Singapura masih menjadi negara salah mitra ekonomi utama Indonesia dalam bidang investasi dan perdagangan.

Kedua negara tersebut juga mendapatkan keuntungan bersama dari kerjasama bidang industri di Indonesia, seperti KEK (Kawasan Ekonomi Khusus) yaitu Nongsa Digital Park di Pulau Batam, Kepulauan Riau, dan Kawasan Industri Kendal di Jawa Tengah.

Pada 25 Oktober 2021, tiga proyek pembangkit listrik tenaga surya (PLTS) serta sistem penyimpanan listrik yang berskala besar ditandatangani oleh perusahaan patungan Indonesia dan Singapura, untuk mempercepat pengembangan industri energi terbarukan di Batam. Acara penandatanganan kerja sama itu juga disaksikan oleh Menteri Energi dan Sumber Daya Mineral Arifin Tasrif serta Menteri Tenaga Kerja dan Menteri Kedua Perdagangan dan Industri Tan See Leng dari Singapura.

Tiga proyek tersebut akan memberikan manfaat untuk masing-masing negara.
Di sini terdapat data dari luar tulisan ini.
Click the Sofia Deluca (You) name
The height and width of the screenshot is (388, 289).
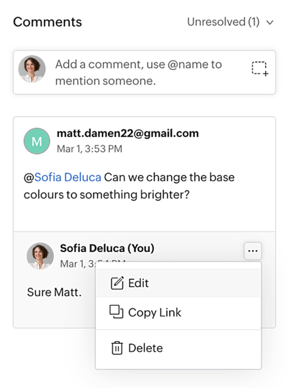pos(107,248)
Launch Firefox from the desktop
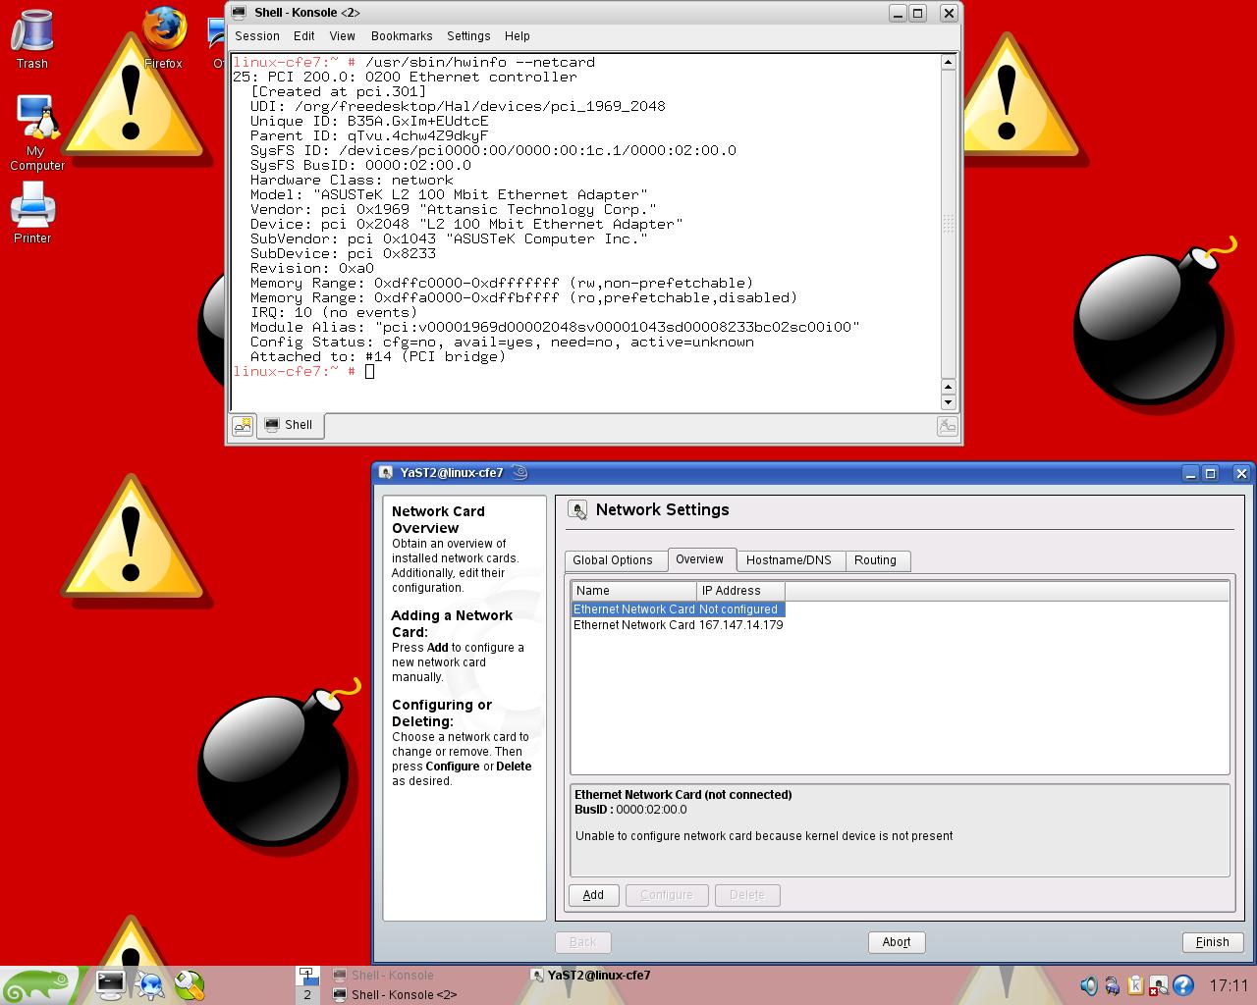 point(163,29)
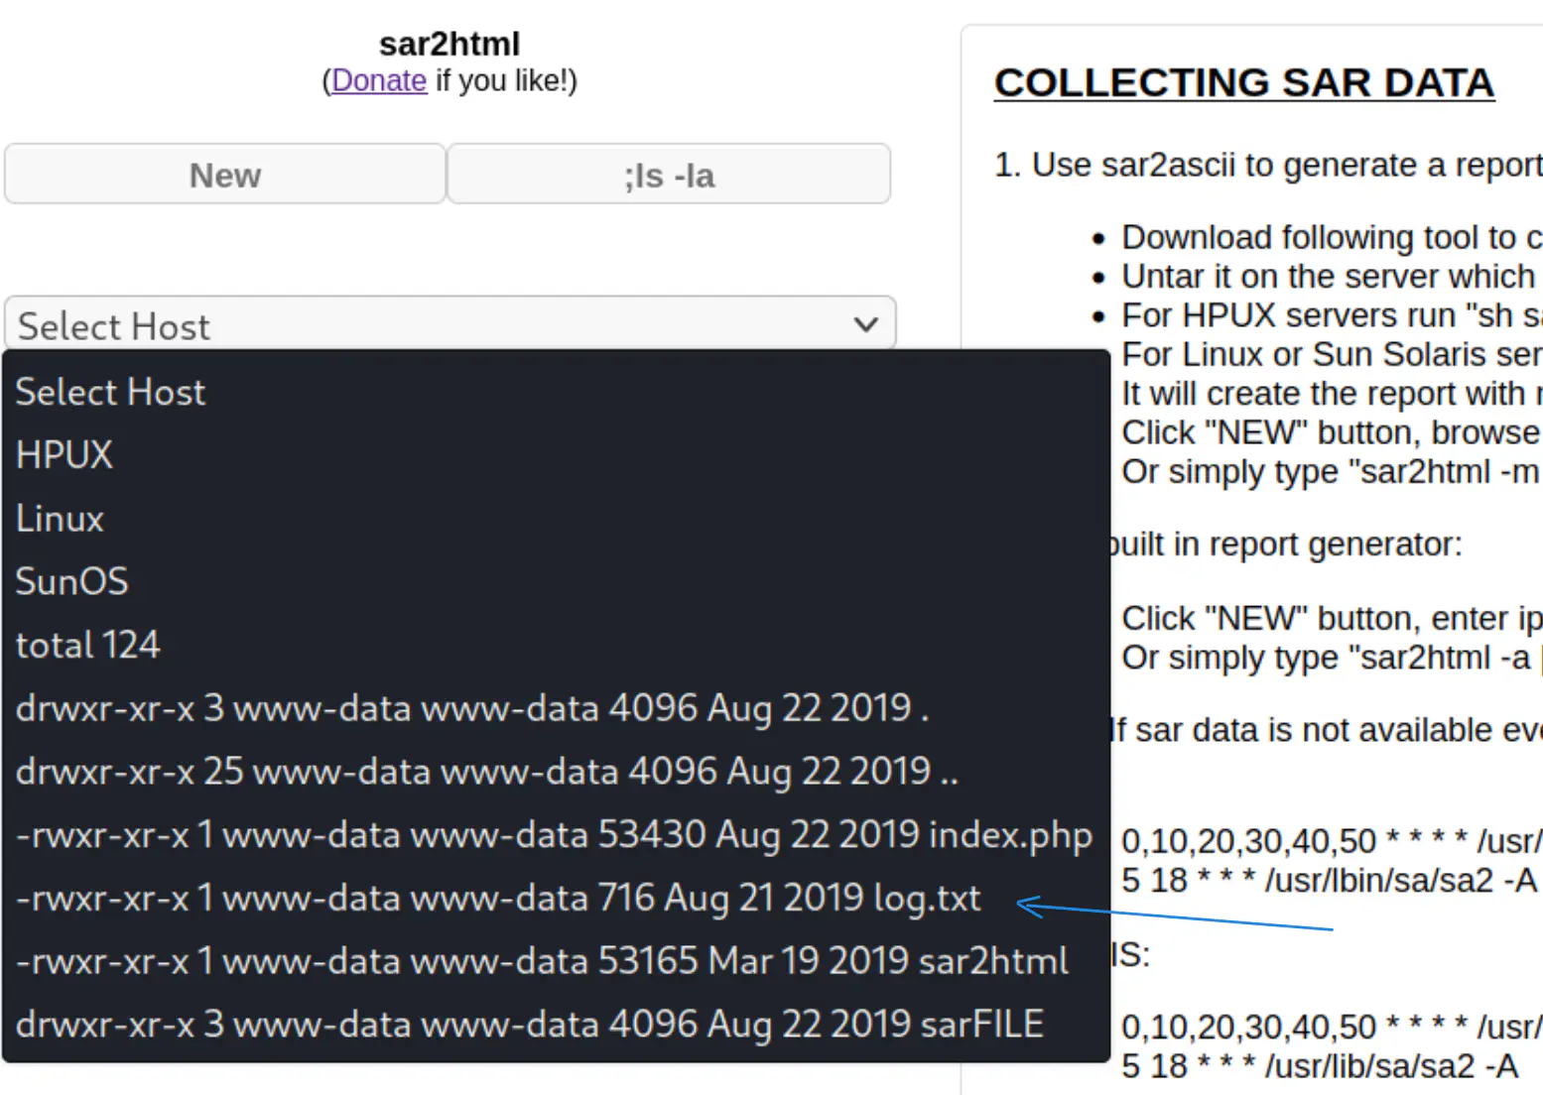Pick Linux in the host dropdown

(x=60, y=519)
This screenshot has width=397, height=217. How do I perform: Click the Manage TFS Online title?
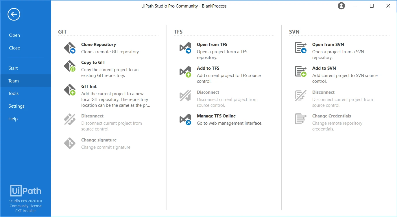216,116
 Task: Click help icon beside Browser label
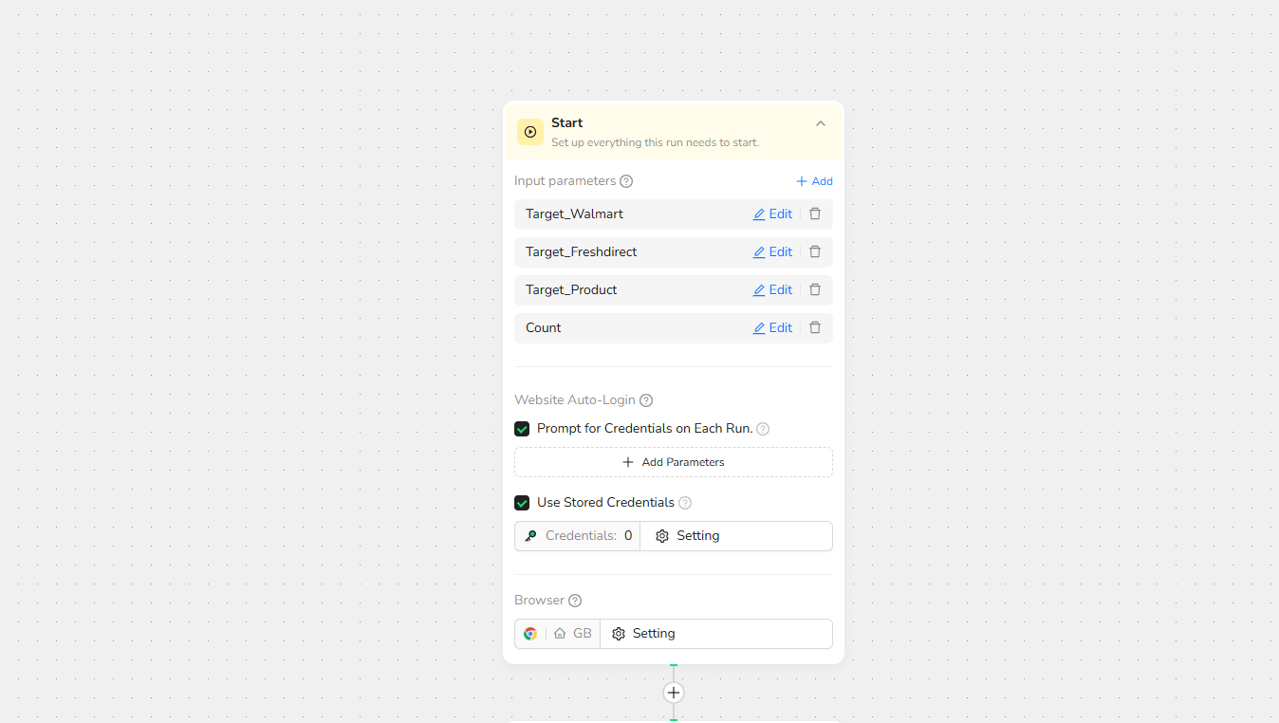[x=575, y=601]
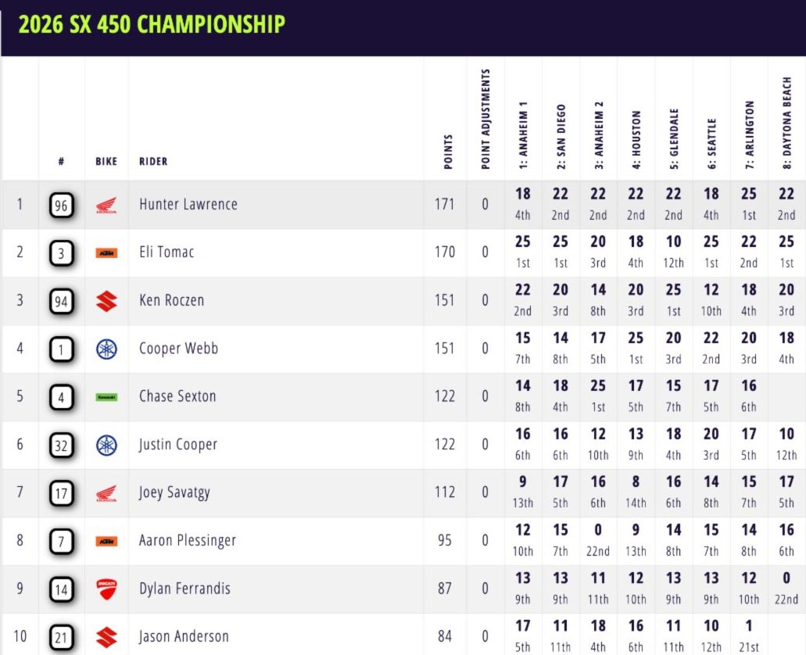The width and height of the screenshot is (806, 655).
Task: Click Eli Tomac's KTM bike logo
Action: [x=106, y=253]

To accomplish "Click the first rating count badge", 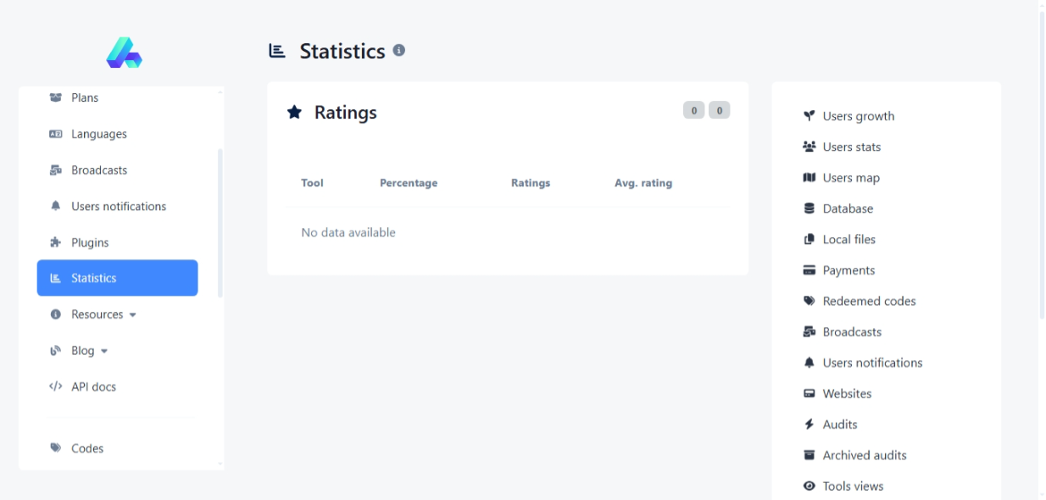I will [693, 110].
Akibat keterbatasan lahan, Singapura tidak bisa membangun PLTS berskala besar. Sementara, Indonesia mempunyai sumber daya alam yang melimpah dan juga terletak dalam posisi geografis yang strategis. Sehingga, kerja sama di antara kedua negara akan mendorong transisi energi di Singapura dan mengerek industri energi terbarukan, serta menciptakan pekerjaan baru yang berkualitas di Batam.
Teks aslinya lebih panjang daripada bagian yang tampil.